One cover concept for me. And my initial reaction was hmmm. I didn’t know if I loved it or hated it. But it started growing on me. And growing. And then everyone else told me how much THEY love it and suddenly I’m thinking — hey — this cover is pretty friggin’ cool. Certainly one that people will pick up if they see it in the bookstores — and that’s all we want, right?

I think my intial problem was that the cover was mainstream. And I tend to lean toward offbeat. But my book doesn’t require offbeat and offbeat would probably scare a lot of people away.

So, in the end, I’ve learned an important lesson: trust your editor and your art department. They’ve done this MANY times before.

As for the editing process — I got the letter. That’s it. And not a very long one. So I feel VERY fortunate. Red pencil would have killed me.

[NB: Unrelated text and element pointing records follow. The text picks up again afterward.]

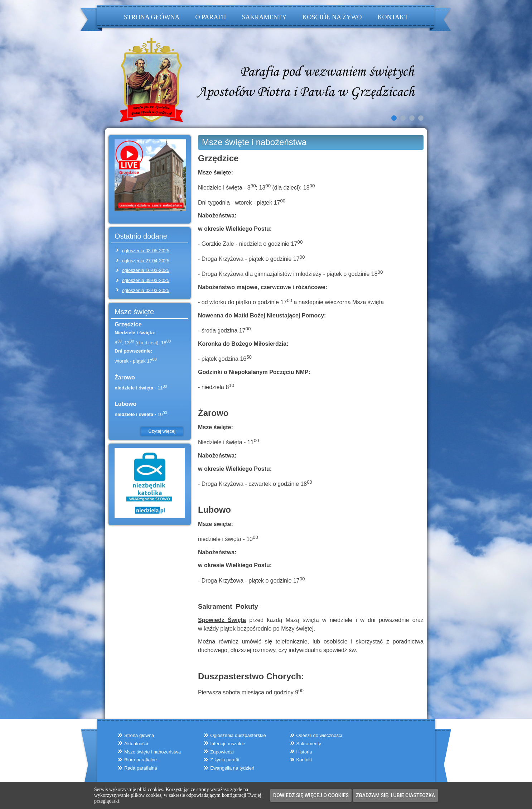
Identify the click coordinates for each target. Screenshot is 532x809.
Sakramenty (264, 17)
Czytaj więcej (162, 431)
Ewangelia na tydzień (232, 768)
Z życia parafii (224, 760)
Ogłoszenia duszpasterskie (238, 735)
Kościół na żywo (332, 17)
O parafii (211, 17)
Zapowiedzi (222, 752)
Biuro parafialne (140, 760)
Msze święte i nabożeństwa (254, 142)
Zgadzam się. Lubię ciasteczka (395, 795)
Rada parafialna (141, 768)
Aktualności (136, 743)
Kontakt (393, 17)
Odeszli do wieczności (319, 735)
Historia (304, 752)
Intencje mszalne (228, 743)
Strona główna (152, 17)
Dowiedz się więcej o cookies (311, 795)
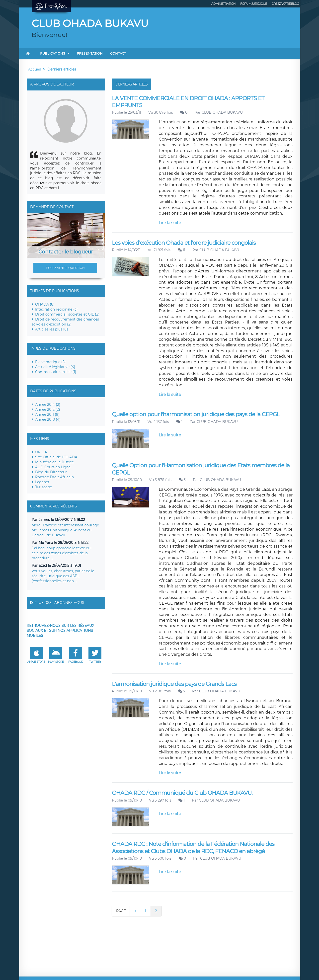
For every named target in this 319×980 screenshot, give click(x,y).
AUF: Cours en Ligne (52, 467)
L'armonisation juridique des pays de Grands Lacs (174, 684)
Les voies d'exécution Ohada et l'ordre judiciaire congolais (184, 243)
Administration (223, 3)
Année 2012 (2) (48, 409)
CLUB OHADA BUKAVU (222, 112)
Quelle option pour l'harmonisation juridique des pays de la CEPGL (195, 414)
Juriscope (43, 487)
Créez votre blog (285, 3)
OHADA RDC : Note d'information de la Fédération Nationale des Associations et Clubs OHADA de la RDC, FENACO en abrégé (193, 848)
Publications (52, 53)
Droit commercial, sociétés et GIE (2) (67, 314)
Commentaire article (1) (56, 372)
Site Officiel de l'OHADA (56, 457)
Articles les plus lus (52, 329)
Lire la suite (170, 223)
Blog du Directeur (51, 472)
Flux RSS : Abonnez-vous (59, 603)
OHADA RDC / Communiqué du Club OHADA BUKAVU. (182, 793)
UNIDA (41, 452)
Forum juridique (254, 3)
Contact (118, 53)
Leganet (42, 482)
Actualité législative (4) (55, 367)
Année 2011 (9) (47, 414)
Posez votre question (65, 268)
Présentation (90, 53)
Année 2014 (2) (48, 404)
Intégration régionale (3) (56, 309)
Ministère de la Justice (54, 462)
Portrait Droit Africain (54, 477)
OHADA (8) (45, 304)
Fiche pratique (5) (50, 362)
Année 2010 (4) (48, 419)
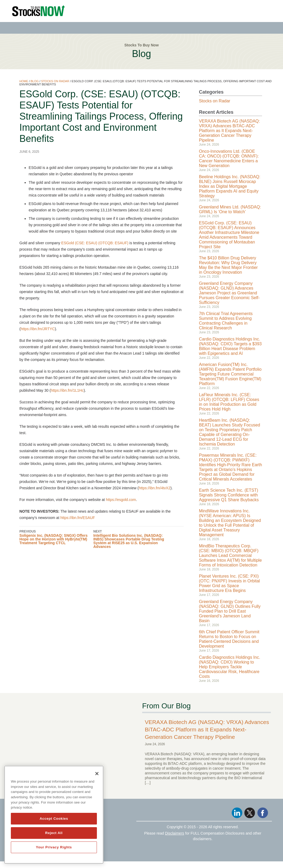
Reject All (54, 833)
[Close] (97, 773)
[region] (54, 814)
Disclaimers (174, 833)
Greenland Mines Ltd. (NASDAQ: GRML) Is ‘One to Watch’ (230, 209)
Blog (35, 81)
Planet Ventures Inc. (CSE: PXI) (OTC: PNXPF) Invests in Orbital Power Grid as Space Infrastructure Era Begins (229, 583)
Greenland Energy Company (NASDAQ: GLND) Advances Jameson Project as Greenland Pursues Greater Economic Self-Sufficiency (229, 293)
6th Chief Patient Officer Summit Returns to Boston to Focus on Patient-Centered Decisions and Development (229, 639)
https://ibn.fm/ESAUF (77, 518)
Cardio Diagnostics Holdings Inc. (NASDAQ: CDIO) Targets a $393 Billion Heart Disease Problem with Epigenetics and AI (230, 346)
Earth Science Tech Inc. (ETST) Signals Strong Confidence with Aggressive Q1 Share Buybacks (229, 495)
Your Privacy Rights (54, 847)
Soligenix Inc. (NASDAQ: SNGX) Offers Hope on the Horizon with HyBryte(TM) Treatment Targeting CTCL (56, 537)
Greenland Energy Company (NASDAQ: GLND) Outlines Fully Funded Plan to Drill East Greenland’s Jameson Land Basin (229, 611)
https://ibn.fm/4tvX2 (154, 488)
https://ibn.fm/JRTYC (38, 329)
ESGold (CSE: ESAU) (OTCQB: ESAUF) (95, 243)
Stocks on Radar (55, 81)
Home (24, 81)
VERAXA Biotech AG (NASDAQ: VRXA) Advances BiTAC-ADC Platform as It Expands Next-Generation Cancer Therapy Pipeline (229, 131)
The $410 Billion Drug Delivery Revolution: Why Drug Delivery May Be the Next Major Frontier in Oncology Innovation (228, 265)
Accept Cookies (54, 818)
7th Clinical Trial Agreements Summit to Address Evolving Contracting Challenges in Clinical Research (226, 321)
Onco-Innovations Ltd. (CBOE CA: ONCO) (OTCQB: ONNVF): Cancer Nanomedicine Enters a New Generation (229, 158)
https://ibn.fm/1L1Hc (67, 390)
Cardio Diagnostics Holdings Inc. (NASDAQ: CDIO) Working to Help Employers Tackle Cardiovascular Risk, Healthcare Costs (229, 667)
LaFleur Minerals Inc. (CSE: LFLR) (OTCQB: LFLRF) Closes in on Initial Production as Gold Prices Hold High (229, 402)
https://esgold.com (121, 499)
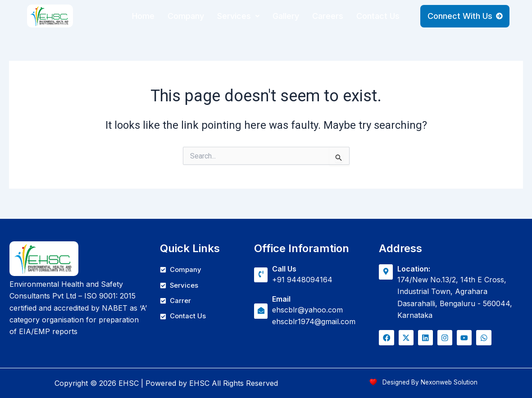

Comment by Robert Gregory Browne

I can’t wait to write this column myself. Thank you so much for sharing the process, inquiring minds always want to know…:)

Comment by JT Ellison

I’ve been trying to get out of the habit of referring to people as deities, Kat. Hence ‘The Author Formerly Known as God’…

Comment by Sandra Ruttan

(sigh) I don’t think I’m going to see a cover until late fall. But I did just get my first bound ms. copy! With my name on it, spelled correctly and everything! Woo!